[[ Extract to read open ]]
HELIOT: LLM-Based CDSS for Adverse Drug Reaction Management
Gabriele De Vito, Filomena Ferrucci, Athanasios Angelakis
TL;DR
HELIOT tackles medication safety by using a Retrieval-Augmented Generation workflow to interpret unstructured clinical narratives and produce context-aware adverse drug reaction alerts. It integrates a modular, scalable pharma knowledge base with an LLM-driven decision-support loop, supporting streaming, service-oriented deployment. In synthetic evaluations, HELIOT achieves high classification accuracy and reduces interruptive alerts, indicating improved specificity over traditional CDSSs. The work establishes a foundation for real-world validation and deployment across care settings to enhance patient safety and reduce costs associated with adverse drug events.
[[ Extract to read closed ]]
[[ Material shown open ]]
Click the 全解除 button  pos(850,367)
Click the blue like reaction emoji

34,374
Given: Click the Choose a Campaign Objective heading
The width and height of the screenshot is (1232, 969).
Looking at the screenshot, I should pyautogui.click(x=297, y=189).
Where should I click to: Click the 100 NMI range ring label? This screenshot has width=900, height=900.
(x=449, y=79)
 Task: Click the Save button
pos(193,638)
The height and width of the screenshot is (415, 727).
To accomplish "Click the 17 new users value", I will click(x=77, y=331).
[[ Material shown closed ]]
◆ **What is being asked**
In the HELIOT summary, what kind of workflow does HELIOT use to interpret unstructured clinical narratives?

◆ **Answer to this task**
A Retrieval-Augmented Generation workflow.